One of my favorite stories is how the writers for “The Straight Dope” column sent a fake hand-lotion recipe to the “Hints from Heloise” column – mixing vegetable shortening and sugar. Heloise printed the recipe and added that she’d been using the concoction for years.
Go ahead. Go to the kitchen and try it. I’ll wait here.
I’ve been reading a lot about the Danish “soap finish” these last few months, plus the chemistry and history behind it. A lot of this research will be included in my forthcoming book (which, by the way, will have a new title, so I’ll call it “Formerly the Furniture of Necessity”).
This week I made and used a soap finish for the first time, applying it to an ash chair that also will be featured in the book. I like using the finish a lot. It’s basically an oil finish (from vegetable or animal oils) that leaves a waxy residue behind that can be buffed up. I’m going to put the chair into hard use in the house to see how it holds up and report back.
This post is to encourage you to give the soap finish a try, and to dispel some of the questionable advice I’ve collected on it.
First, on the sheen of the finish. While aged soap finishes I’ve seen on Hans Wegner chairs are indeed dead-flat, a new soap finish looks much more like a wax finish. I’d call it semi-gloss.

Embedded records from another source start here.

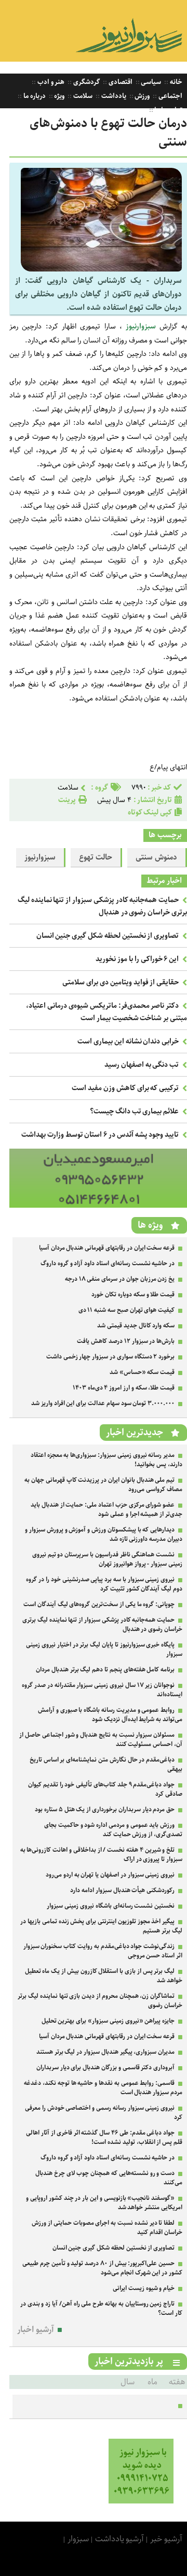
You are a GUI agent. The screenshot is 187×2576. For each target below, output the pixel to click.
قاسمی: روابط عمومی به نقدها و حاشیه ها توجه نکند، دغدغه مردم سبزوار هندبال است (103, 2088)
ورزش (141, 96)
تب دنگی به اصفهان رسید (141, 1064)
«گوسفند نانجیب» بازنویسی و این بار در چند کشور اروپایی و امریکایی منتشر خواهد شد (104, 2203)
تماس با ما (167, 110)
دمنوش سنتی (156, 857)
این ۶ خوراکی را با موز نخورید (137, 959)
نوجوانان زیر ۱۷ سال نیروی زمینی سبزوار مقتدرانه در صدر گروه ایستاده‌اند (102, 1690)
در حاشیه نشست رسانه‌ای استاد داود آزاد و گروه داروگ (108, 1263)
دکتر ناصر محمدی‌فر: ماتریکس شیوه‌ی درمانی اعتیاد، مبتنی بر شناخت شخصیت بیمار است (106, 1011)
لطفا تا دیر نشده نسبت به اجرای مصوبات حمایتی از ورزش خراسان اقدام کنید (107, 2227)
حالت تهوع (95, 857)
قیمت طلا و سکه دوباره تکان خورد (133, 1294)
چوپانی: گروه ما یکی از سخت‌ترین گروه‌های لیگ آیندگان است (99, 1604)
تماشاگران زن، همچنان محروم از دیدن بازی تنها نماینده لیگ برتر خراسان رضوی (100, 2001)
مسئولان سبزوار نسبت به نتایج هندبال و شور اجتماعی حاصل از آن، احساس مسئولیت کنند (100, 1739)
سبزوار (78, 2539)
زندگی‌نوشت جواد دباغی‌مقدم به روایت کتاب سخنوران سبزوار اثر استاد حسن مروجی (102, 1951)
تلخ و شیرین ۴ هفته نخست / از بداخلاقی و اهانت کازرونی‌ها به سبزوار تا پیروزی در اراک (101, 1854)
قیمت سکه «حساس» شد (142, 1372)
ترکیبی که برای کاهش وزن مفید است (125, 1088)
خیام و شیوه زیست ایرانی (144, 2288)
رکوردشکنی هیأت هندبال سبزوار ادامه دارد (122, 1890)
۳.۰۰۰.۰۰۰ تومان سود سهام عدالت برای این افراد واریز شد (103, 1403)
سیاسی (151, 82)
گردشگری (86, 82)
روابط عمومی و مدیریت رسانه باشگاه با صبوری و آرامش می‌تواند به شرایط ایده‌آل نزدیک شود (110, 1715)
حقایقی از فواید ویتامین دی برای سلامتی (120, 982)
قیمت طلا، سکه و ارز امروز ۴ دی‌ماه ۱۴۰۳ (124, 1387)
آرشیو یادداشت (119, 2539)
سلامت (82, 96)
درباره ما (34, 96)
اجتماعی (169, 96)
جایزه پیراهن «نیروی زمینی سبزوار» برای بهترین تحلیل (108, 2020)
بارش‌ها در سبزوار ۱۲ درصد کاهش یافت (126, 1341)
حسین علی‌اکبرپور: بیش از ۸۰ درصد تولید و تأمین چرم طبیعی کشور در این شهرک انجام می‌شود (102, 2268)
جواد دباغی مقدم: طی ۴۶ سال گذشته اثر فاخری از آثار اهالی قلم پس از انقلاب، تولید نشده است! (104, 2137)
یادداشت (113, 96)
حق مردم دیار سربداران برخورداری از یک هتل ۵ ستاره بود (105, 1809)
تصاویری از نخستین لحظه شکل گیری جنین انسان (107, 935)
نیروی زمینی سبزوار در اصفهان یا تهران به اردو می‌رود (110, 1874)
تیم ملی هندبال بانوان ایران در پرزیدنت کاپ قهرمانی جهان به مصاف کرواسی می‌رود (103, 1485)
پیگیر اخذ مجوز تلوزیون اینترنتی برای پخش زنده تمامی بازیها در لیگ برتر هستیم (101, 1926)
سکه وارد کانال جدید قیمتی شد (136, 1325)
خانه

Mixing the soap finish is easy. I recommend you make a very small batch to get a feel for the different results you get from mixing soap flakes and boiling water. You can get everything from a soup to a bowl of exploded jellyfish to a stiff paste. A stiff paste is what I was after.
For my first batch I used one cup of soap flakes and one quart of boiling water. This recipe was a cruel joke. It made a grey soup that was suitable for washing clothes, not finishing furniture. When I applied it to wood it mostly made the wood wet and not much else.
Next I tried equal parts soap flakes and boiling water. This made the blown-up jellyfish parts (I hate jellyfish; I got one in my swimming trunks once and it burned my delicate parts). Even after I let this mixture cool, it didn’t make anything I was eager to apply to finish. It was too runny.
So I took an approach that I recommend you try: Boil a cup of water and pour about half of it into a cup of soap flakes. Mix it and see what happens. If it’s too runny, add soap flakes. If all the flakes haven’t dissolved, add a little water.
The result should be stiff and meringue-like. After it cooled it became a little harder and less mushy.
How to apply it?
You can put it directly on the wood, but I found that to be messier than the process recommended by Caleb James. Essentially you make a rubber like you would for French polish. Take a dollop of the soap and put it in the middle of a soft cotton cloth. Wrap the soap and twist the “tail.” The soap soaks through the cloth as you press it against the wood, applying a nice film after a few minutes of work – your body heat from your hand and the friction soften the soap nicely.
After the soap dries for a few minutes, buff it with a clean, soft cloth.
Some people have reported that the finish raises the grain. I didn’t find that. Perhaps they were using soap soup.
More on the soap finish as it develops.